Exercise brief | If a line contains "28 de marzo de 2011 a las 23:52 (58, 1546)", it is the last one to write out; begin with the first line of the records and copy each exactly.

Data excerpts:

*** Begin section ***

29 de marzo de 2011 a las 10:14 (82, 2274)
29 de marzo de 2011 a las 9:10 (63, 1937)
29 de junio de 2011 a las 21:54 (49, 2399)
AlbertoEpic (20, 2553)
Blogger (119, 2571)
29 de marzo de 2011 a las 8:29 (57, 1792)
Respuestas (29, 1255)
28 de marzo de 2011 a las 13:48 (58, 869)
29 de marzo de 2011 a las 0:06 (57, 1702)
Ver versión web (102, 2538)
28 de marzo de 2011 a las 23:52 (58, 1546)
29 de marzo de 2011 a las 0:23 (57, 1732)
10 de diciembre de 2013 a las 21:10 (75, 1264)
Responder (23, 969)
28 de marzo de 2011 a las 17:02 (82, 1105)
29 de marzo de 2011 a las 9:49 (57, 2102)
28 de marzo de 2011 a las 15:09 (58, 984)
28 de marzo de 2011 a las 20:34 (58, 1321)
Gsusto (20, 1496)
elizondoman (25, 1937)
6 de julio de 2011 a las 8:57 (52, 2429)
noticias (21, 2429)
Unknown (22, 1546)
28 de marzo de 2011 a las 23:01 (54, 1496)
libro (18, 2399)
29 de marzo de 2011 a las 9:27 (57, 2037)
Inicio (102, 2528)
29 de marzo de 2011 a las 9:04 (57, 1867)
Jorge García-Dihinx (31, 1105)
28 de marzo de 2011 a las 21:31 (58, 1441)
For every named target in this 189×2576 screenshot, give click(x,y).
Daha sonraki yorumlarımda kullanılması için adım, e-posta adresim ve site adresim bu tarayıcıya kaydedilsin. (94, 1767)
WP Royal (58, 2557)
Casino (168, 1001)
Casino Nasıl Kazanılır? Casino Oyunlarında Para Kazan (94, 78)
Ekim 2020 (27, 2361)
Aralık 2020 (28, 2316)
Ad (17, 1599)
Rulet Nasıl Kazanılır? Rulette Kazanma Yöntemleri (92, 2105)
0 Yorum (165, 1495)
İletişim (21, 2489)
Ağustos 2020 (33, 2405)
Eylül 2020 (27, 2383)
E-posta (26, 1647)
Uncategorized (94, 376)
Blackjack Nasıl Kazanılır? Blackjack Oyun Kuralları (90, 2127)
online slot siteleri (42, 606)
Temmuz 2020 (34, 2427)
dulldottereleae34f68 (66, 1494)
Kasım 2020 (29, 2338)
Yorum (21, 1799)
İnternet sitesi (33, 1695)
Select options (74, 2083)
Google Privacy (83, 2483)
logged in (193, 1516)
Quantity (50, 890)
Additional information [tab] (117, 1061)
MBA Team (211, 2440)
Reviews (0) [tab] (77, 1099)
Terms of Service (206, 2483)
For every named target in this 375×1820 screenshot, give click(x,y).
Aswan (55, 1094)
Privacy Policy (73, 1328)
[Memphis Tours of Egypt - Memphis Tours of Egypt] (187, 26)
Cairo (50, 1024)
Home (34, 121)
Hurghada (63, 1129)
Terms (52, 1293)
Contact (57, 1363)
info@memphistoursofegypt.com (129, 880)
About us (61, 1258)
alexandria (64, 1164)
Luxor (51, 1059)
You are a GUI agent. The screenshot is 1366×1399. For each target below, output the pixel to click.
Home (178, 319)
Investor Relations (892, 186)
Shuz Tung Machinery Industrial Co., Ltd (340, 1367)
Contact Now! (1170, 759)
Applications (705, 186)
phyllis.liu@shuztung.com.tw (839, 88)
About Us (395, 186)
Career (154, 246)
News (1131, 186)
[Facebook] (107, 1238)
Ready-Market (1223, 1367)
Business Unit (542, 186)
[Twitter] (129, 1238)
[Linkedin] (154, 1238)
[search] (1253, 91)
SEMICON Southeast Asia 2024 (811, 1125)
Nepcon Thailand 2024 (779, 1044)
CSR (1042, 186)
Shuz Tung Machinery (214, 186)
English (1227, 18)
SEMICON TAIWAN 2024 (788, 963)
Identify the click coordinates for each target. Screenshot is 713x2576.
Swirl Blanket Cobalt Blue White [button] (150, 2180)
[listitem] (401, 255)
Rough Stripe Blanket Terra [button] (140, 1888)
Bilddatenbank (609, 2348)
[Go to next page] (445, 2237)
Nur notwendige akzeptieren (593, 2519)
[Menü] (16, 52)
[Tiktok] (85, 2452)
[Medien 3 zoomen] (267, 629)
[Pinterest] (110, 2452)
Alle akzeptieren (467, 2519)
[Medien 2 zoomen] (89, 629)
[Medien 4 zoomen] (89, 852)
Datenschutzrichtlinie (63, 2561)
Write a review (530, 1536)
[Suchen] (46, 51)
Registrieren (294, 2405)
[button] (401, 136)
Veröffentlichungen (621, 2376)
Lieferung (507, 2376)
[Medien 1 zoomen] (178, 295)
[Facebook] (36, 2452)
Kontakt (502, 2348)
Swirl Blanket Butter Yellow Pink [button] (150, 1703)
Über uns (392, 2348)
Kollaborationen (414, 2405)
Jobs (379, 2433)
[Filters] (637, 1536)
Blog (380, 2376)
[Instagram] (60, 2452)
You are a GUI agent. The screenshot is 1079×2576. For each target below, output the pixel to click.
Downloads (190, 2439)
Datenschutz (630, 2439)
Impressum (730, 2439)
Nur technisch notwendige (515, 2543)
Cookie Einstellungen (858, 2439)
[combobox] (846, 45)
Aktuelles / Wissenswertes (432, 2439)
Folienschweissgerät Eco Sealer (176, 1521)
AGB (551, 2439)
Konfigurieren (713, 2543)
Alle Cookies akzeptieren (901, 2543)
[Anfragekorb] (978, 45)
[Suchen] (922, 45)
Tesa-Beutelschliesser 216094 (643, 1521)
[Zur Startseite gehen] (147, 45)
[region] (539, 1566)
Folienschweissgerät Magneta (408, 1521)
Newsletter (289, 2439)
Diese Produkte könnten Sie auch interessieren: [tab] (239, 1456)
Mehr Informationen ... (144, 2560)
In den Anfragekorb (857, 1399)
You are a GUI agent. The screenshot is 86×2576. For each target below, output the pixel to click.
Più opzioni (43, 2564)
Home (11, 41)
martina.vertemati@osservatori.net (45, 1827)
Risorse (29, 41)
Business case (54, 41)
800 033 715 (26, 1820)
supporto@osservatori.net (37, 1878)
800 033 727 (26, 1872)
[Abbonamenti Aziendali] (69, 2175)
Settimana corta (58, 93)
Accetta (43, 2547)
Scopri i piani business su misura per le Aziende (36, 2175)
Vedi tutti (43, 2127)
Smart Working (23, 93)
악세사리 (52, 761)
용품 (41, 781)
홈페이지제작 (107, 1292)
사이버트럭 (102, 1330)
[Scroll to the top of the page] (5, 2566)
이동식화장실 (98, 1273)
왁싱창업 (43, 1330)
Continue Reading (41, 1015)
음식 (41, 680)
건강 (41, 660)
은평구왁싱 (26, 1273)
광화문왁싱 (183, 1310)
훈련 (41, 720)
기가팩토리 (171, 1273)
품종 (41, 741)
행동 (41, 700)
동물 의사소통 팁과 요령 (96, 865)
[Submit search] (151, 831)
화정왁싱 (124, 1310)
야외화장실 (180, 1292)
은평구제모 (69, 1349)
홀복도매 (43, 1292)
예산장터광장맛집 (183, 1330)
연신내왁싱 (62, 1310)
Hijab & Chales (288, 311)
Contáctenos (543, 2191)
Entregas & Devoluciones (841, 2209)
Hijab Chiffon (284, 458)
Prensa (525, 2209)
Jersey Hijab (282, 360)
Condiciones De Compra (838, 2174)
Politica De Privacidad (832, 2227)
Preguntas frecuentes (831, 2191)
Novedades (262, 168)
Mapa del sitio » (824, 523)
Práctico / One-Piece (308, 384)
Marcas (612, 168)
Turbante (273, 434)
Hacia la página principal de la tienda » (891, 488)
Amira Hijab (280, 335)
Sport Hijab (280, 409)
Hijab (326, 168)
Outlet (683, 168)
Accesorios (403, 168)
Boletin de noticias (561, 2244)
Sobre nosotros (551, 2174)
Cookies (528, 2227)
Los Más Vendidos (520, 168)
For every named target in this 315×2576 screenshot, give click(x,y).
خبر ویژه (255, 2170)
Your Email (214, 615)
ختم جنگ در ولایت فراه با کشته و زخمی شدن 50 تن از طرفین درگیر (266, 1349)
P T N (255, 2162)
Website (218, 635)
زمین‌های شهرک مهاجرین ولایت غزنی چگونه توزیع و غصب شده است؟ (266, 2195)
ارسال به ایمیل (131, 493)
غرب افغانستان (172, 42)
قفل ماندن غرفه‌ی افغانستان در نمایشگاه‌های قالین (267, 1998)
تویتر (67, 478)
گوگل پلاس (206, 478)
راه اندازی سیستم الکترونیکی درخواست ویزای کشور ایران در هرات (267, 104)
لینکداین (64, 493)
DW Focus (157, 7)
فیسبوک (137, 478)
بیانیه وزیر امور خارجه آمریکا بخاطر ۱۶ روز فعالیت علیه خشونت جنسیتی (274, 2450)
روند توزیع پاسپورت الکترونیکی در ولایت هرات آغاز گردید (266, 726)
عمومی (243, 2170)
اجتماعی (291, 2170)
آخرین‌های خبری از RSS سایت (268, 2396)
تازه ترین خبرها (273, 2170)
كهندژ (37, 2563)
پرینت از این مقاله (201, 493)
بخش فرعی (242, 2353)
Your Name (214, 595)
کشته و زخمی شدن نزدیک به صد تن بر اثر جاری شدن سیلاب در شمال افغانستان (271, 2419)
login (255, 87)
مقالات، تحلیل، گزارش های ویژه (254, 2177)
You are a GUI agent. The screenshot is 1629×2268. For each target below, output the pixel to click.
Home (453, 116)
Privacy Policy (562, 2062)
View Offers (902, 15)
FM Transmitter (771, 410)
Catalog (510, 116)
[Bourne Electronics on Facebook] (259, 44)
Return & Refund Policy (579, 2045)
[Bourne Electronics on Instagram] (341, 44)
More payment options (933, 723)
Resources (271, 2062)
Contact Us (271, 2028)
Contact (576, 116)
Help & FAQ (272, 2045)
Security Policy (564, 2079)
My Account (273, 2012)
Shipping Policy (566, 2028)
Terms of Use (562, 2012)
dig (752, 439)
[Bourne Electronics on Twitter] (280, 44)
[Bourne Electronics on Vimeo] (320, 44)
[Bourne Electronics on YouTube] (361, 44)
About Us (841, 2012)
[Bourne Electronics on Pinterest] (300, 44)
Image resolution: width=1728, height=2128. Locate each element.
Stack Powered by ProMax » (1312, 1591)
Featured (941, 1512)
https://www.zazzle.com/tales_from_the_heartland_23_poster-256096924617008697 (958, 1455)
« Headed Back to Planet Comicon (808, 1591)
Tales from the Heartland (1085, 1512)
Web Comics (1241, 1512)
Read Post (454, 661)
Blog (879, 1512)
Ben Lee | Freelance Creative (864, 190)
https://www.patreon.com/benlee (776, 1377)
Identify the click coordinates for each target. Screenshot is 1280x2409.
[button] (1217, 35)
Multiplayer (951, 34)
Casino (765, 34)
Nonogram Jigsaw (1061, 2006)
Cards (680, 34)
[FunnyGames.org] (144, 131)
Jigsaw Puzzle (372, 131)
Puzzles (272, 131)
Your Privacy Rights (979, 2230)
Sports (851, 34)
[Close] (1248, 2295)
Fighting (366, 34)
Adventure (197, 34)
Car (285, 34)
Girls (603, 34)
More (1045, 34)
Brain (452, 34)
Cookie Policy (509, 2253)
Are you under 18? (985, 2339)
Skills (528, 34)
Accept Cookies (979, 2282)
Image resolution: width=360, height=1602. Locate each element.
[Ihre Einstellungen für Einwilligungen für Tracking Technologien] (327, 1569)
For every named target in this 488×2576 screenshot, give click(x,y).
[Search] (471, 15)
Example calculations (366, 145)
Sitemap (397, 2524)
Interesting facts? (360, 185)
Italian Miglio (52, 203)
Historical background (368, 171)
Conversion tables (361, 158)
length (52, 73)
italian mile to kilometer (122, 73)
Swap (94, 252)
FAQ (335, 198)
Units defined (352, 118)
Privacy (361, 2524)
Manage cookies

*** End section ***

Task solution |
29 de marzo de 2011 a las 10:14 (82, 2274)
29 de marzo de 2011 a las 9:10 (63, 1937)
29 de junio de 2011 a las 21:54 (49, 2399)
AlbertoEpic (20, 2553)
Blogger (119, 2571)
29 de marzo de 2011 a las 8:29 (57, 1792)
Respuestas (29, 1255)
28 de marzo de 2011 a las 13:48 (58, 869)
29 de marzo de 2011 a las 0:06 (57, 1702)
Ver versión web (102, 2538)
28 de marzo de 2011 a las 23:52 (58, 1546)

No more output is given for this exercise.